Mis libros arman una fiesta y no invitan. Deciden dónde asomar en los anaqueles, gestionan su espacio a voluntad. Aunque regularmente los ordeno, al par de semanas están de nuevo en caos: la mía es de veras una biblioterca. Hace días puse eso en Twitter; a muchas y muchos les gustó el neologismo “biblioterca”.

Me fascinan voces como ésa, efímeras; brotan igual que hongos en esta época de lluvias. Azarosas, obligan a frenar el paso y volver los ojos para ver si leímos bien. Incorporan matices agradecibles. A veces se me aparecen al teclear, pero casi siempre las acuño cuando requiero una expresión inexistente. Soy como el carpintero que busca una cuña específica, ésta no aparece y fabrica una nueva, con trozos de madera arrumbada. De palabra vieja. Por ejemplo, a raíz de un incidente en mi cuadra caí en cuenta de que no conozco ni a la mitad de las personas con quienes comparto calle hace una década. “Vecinear” no es lo mío, pensé. Y en un poema reciente describía el atuendo de una “mujer minifáldica”. La imagen tiene lo suyito.

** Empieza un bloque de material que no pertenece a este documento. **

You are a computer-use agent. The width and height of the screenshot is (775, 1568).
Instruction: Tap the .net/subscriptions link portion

Además de divertirme al crear giros nuevos, registro los que oigo de pasada. Carolina Domínguez, colega y amiga, señala “la pobrecitud”, sello de quienes usan como bandera el “pobrecita, pobrecito de mí”, mientras el regio escritor regio Toño Ramos Revillas asume que cuando va la señora de la limpieza, él primero levanta un poco la casa, para que no lo juzgue “desquehacerado”. Pero mi surtidor más fecundo de neologismos son las lecturas. Están los que memoricé hace años en la Facultad de Filosofía y Letras de la UNAM: “Ya viene la golondrina / Ya viene la golonfina / Ya viene la golontrina […] La golonniña / La golongira / La golonlira / La golonbrisa”. Son de Vicente Huidobro, en Altazor. Insuperables.

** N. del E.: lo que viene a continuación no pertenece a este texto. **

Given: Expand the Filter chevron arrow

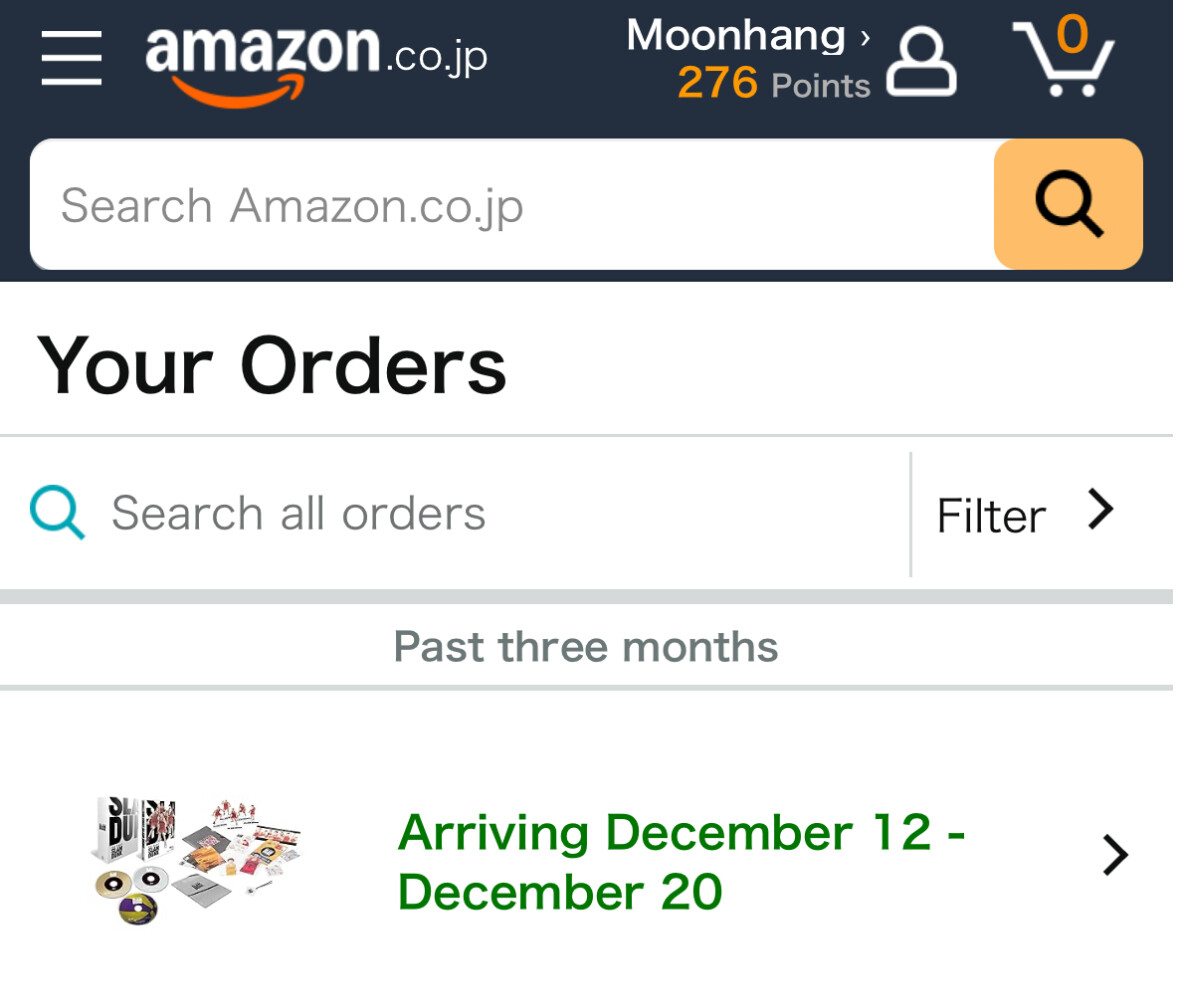Looking at the screenshot, I should [1101, 511].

Comparto algunos hongos coloridos y texturosos que encontré recientemente: en Sólo un poco aquí, María Ospina Pizano señala que la tángara, ave migratoria excepcional, “alea absorta”. Qué verbo tan bien aceitado. Edmundo Paz Soldán apunta en La mirada de las plantas: un personaje “avanza por un sendero enmalezado” y Jazmina Barrera cita a Elena Garro, en La reina de espadas, diciendo: “Es tan abracadabrante esa historia”. Veo ambos perfectamente. Un poema de Otra forma de bolero, del librero Max Ramos, atina al decir que la voz poética va “prisando la ciudad”, y esa cumbre literaria llamada María Negroni se duele en El corazón del daño: “Madre, tenías hambre, estalladamente tu obsesión sin nombre, las iras que ocultabas” y lamenta el “desquerimiento mucho”. Se adhiere a mi lengua esa expresión.

Me fascina el perfil desenfadado de los neologismos. Hasta su incorrección. No me contradigan: son de una belleza querible y (diría el salvadoreño Salarrué) como para ir por la calle sonrisándose en tormenta.